Scientists have created tiny micromotors which run on stomach acid and can be used to treat bacterial infections of the digestive tract, a nanotechnology first in drug-delivery.
In a new paper published in the journal Nature Communications, engineers at the University of California San Diego describe the positive results of testing their new invention on mice. The tiny delivery systems, about half the width of a human hair, have a magnesium core which reacts with gastric acids of the gut to neutralize stomach acids and to form hydrogen bubbles which propel them forward, allowing the delivery of an antibiotic attached as a layer around the micro core. A further, outer layer of positively-charged polymer allows the nanomachines to adhere to the wall of the stomach.
The process is being hailed as an advance in drug delivery, as it improves upon current methods which rely on proton pump inhibitors to neutralize stomach acids so that antibiotics can do their part in attacking infections of the gut. Proton pump inhibitors come with side effects when taken over long periods of time or in high doses, whereas the magnesium cores and polymer layers of the micromotors can be dissolved by gastric acids without producing harmful physiological effects.

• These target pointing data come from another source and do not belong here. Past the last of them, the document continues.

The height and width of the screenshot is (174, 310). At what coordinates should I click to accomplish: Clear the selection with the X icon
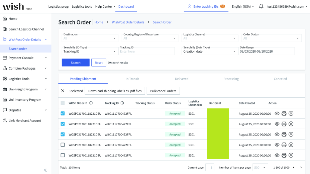coord(63,91)
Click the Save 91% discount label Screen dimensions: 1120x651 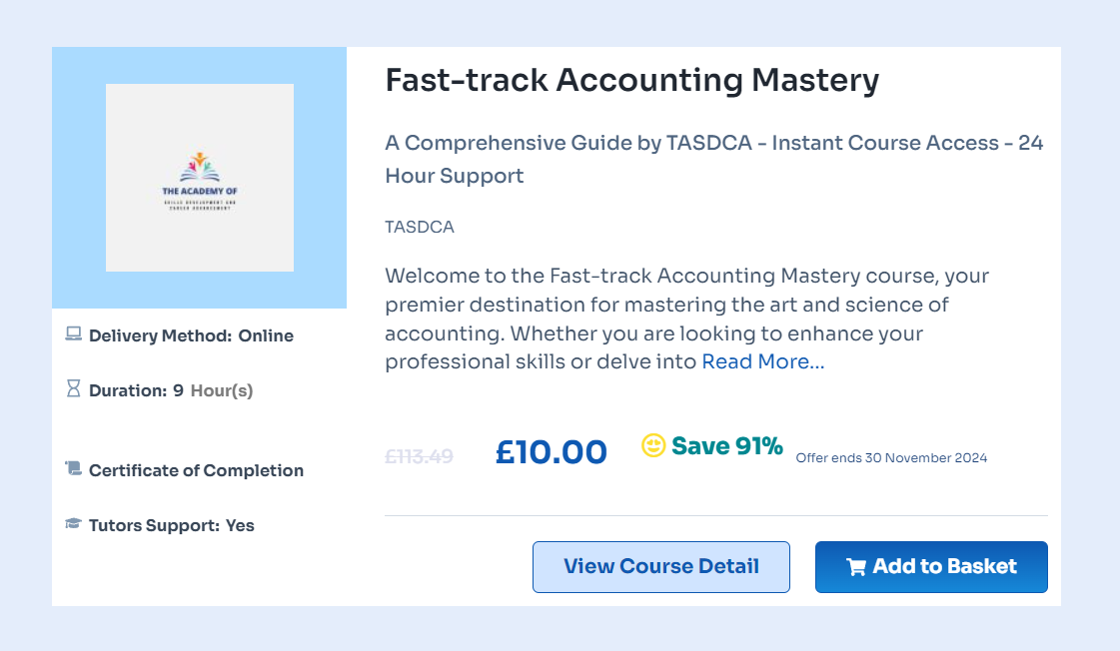click(726, 446)
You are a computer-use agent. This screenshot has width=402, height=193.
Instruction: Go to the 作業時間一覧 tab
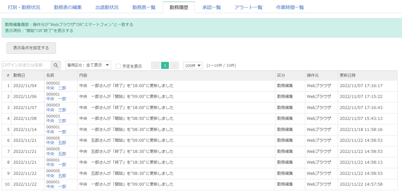290,7
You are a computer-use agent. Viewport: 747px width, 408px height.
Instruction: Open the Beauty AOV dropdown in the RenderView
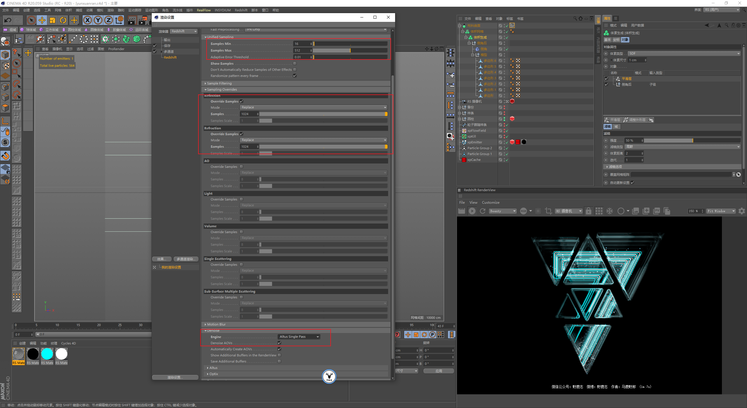point(503,211)
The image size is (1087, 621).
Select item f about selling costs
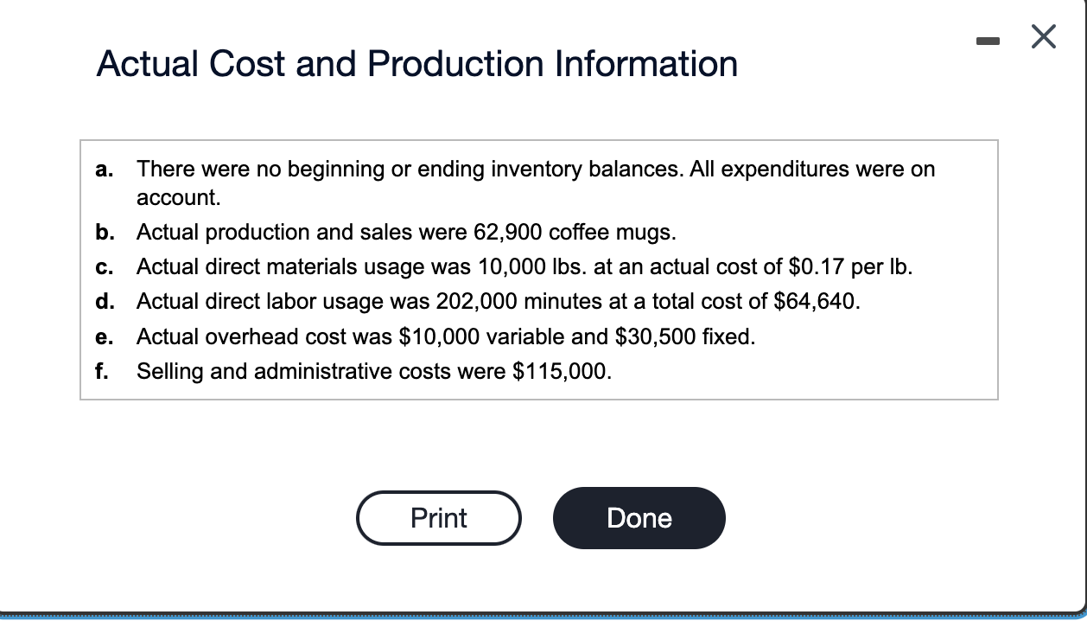(373, 371)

“It’s a one-step treatment with these micromotors, combining acid neutralization with therapeutic action,” said Berta Esteban-Fernández de Ávila, postdoctoral fellow at the UC San Diego Jacobs School of Engineering and study co-author, in a press release.
Researchers tested their method on mice infected with Helicobacter pylori, a bacteria of the digestive tract that causes ulcers. The micromotors delivered the antibiotic clarithromycin to the mice’s stomach and, after five days of treatment, proved to be “slightly more effective” than the current approach involving protein pump inhibitors.
Still in its early stages, the researchers will next test their micromotors using other drug combinations to potentially treat other gastro-intestinal diseases.
“There is still a long way to go, but we are on a fantastic voyage,” says Joseph Wang nanoengineering professor at UC San Diego and lead author of the study, to the New Scientist.
The medical uses of nanotechnology are just beginning to be investigated, as researchers continue to develop methods for scaled-down drug delivery and use nanomachines to improve a targeted, personalized approach to treatment. Nanosensors are finding particular use in medical diagnosis, too, as they present a quicker, cost-effective, portable and accurate way to detect minute quantities of certain compounds in the body.
Natural compounds found in the breath, for example, can be detected on a micro-scale and act as biomarkers for a range of diseases, often presenting themselves much earlier than a disease’s other symptoms — for example, cancers often go undetected at their early stages due to a lack of observable symptoms — and thus their detection could drastically speed up diagnosis.
“As you go smaller, it creates less footprint and more power,” says Frank Gu, professor of chemical engineering at the University of Waterloo in Waterloo, Ontario, to the Toronto Star. “We are at a pivotal point that we are beginning to see how to harvest nanotechnology,” he says.